Stored data
···

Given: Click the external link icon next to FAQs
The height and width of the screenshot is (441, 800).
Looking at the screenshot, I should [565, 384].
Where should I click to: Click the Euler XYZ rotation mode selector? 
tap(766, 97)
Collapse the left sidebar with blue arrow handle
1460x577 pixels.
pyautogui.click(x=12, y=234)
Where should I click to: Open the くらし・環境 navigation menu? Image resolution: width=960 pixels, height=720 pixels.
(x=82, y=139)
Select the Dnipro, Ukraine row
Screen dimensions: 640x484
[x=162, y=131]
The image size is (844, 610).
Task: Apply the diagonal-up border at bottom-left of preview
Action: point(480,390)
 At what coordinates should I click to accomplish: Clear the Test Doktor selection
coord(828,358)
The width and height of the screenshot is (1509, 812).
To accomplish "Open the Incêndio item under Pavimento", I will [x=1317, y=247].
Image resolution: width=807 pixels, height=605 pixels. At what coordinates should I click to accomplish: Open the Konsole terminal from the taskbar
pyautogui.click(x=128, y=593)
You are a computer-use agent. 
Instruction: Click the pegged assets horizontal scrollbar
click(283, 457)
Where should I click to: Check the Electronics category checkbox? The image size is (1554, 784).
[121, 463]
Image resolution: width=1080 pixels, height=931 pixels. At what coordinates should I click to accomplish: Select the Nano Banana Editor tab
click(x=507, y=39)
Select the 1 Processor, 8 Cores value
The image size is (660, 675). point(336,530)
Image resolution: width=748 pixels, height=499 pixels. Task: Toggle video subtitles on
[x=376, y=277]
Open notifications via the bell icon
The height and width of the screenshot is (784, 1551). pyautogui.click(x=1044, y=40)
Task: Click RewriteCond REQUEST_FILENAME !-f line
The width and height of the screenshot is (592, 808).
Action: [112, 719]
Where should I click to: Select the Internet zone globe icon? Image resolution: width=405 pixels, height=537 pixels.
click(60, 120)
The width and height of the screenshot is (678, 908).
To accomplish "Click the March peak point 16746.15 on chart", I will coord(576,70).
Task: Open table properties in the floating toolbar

···

▸ **What is being asked**
Report how many lines of the entries include the word "will", and let the number stand alone.

▸ **Task response**
2